Leggo sul blog di Maurizio che un suo post sullo IAB Forum ha generato un interessante stream di commenti.
In pratica c’è chi (Mafe) sostiene che la misurazione del mercato della pubblicità su internet sia sbagliato perchè non tiene conto degli investimenti delle aziende per costruire e gestire le proprie forme "proprietarie" di presenza online (sito, blog, etc.) visto che internet "è l’unico mezzo permanente in cui un’azienda può investire in comunicazione (blog, sito, newsletter etc) senza comprare spazi", e chi (Paolo) invece sostiene che "per creare contatti su numeri interessanti bisogna spendere, o con comunicazione push (che costa) o elaborando un driver (che costa)".
Mi sembra un bel dibattito perchè secondo me inquadra molto bene il punto in cui si trovano molte aziende: magari  hanno creato un "bel sito" che però non ha il traffico che vorrebbero e comunque fanno fatica a capire il grado di contribuzione che questo ha verso il loro business.
Questo è il caso tipico, per esempio, delle aziende del largo consumo le quali hanno in molti casi un brand molto noto e molto presente in comunicazione, fattori che che portano ad un buon traffico "naturale" sul sito, queste aziende però si trovano nel dubbio se ha senso o no investire per farlo aumentare (per inciso: questo è esattamente il caso dell’azienda nella quale lavoro).
L’idea che mi sono fatto e che spero di riuscire ad applicare è la seguente:
bisogna creare un grafico formato da due assi, un asse è quello canale/media, l’altro propritario/non proprietario.
L’asse canale/media si riferisce all’approccio ad internet, dove nell’accezione di canale avrò le forme di presenza come il sito e nell’accezione di media invece l’advertising.

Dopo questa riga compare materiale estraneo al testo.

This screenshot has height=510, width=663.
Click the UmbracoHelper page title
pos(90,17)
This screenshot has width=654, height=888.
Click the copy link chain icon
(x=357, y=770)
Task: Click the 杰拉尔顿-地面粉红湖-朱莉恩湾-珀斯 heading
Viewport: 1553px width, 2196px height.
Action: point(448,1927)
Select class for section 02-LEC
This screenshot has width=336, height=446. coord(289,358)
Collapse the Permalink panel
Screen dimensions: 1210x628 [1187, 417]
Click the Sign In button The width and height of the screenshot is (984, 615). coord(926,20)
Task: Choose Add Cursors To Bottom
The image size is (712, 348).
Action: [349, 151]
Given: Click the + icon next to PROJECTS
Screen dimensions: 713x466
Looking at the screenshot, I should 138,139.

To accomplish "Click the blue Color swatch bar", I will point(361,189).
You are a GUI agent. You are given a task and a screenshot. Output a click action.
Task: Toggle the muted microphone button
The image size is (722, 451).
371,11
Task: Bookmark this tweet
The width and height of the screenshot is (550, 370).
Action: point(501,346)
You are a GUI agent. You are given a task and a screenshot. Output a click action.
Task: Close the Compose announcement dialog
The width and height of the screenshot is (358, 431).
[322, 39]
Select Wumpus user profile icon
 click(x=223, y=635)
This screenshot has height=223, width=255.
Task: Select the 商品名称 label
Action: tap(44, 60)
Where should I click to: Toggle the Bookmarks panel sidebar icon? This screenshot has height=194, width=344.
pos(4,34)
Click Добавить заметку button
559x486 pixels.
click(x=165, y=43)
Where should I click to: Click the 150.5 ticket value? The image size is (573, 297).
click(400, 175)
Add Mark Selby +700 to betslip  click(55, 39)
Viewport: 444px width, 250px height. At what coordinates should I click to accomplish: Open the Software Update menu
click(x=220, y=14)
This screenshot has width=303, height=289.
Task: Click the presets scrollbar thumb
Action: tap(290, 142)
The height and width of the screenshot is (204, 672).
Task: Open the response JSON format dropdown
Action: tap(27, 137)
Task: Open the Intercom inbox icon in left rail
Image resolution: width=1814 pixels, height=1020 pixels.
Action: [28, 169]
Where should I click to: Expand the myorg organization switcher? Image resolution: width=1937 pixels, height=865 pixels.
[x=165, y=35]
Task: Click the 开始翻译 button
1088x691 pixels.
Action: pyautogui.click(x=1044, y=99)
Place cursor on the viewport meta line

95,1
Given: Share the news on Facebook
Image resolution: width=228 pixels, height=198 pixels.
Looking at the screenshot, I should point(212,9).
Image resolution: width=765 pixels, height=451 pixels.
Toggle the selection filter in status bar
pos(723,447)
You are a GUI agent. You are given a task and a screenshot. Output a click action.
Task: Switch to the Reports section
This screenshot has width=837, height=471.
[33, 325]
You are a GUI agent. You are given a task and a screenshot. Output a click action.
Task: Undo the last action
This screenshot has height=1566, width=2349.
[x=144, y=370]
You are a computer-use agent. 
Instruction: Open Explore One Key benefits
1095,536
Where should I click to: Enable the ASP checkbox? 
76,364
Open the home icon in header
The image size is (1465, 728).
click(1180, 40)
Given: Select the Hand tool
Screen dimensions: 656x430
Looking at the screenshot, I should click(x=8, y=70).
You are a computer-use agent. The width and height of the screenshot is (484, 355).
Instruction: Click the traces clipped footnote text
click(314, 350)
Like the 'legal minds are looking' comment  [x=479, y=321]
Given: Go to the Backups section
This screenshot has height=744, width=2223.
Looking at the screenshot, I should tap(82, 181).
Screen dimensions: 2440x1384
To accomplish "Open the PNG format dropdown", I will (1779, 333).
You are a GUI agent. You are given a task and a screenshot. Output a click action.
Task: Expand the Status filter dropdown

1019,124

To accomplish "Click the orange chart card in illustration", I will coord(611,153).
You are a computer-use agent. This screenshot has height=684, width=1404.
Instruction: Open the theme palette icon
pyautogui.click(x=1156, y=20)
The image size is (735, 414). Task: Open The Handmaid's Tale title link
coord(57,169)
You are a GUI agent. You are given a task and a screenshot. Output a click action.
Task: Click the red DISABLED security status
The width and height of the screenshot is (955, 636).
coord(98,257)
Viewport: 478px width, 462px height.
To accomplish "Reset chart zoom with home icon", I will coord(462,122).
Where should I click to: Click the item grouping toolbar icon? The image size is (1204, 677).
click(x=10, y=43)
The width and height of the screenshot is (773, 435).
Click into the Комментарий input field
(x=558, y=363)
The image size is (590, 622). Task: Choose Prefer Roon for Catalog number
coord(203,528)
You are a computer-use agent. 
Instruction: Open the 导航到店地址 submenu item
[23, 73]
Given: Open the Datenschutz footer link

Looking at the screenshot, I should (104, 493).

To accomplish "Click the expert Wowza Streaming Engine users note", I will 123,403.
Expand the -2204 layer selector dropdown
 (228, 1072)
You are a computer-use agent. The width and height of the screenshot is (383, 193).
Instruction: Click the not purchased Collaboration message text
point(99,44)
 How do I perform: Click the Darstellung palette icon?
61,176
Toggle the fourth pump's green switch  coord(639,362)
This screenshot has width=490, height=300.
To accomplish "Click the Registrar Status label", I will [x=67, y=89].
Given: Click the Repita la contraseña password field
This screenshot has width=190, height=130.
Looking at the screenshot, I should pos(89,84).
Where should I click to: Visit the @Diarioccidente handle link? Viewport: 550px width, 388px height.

Dal punto di vista degli obiettivi, la modalità "canale" serve essenzialmente per fornire contenuti, permettere interazioni (con l’azienda o con funzionalità "self-service"), etc., mentre quella "media" serve invece ad orientare i comportamenti degli utenti in funzione delle finalità definite di volta in volta.
Sul’altro asse invece "proprietario" e "non proprietario" si riferiscono proprio a "di chi sono", dell’azienda o di terzi.
Nei 4 quadranti del grafico avremo:
canale - proprietario
: il sito dell’azienda, i minisiti dedicati, le landing page, etc.;
canale - non proprietario
: contenuti dell’azienda piazzati su altri siti dove si presume si trovino persone interessanti per l’azienda;
media - proprietario
: le DeM sulla propria user-base, i banner sul proprio sito per spingere un determinato contenuto, etc.;
media - non proprietario
: le campagne di online adv eseguite utilizzando tutti gli strumenti (banner, keyword, DeM, etc.) messi a disposizione di siti, portali, etc.
Personalmente trovo questa categorizzazione molto utile e cerco di tenerla sempre presente in fase di budgeting di un nuovo progetto, distribuendo le risorse nei 4 quadranti in base alle caratteristiche del progetto e in particolare degli obiettivi che si pone.